What to produce:
Filter task. Return each line of the material that holds the string "computer".

════

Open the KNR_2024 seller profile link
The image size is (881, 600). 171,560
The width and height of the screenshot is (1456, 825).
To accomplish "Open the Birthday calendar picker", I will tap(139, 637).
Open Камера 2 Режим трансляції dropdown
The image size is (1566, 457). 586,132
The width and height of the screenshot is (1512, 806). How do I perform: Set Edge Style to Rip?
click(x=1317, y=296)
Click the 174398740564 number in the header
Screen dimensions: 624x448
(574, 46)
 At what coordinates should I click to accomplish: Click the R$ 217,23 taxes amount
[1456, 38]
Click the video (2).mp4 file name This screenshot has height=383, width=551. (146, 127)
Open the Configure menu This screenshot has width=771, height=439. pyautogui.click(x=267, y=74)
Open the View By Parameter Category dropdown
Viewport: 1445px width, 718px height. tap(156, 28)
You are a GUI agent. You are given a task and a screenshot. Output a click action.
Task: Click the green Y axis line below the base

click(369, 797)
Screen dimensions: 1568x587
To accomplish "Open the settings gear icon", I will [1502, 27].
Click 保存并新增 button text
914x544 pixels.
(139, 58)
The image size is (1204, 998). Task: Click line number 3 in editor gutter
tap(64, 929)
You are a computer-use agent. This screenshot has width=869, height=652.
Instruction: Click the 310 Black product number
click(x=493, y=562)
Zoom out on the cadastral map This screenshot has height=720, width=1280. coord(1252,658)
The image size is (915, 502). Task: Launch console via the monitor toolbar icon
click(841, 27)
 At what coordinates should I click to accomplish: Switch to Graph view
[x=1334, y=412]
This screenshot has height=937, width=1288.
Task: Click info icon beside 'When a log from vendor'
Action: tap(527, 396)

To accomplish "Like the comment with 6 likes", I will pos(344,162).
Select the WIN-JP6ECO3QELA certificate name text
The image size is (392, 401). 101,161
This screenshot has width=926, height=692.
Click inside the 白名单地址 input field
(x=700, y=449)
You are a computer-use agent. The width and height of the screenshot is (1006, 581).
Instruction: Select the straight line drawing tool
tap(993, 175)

════

Answer section:
You are a computer-use agent. This screenshot has width=869, height=652.
You are a computer-use agent. The width and height of the screenshot is (1006, 581).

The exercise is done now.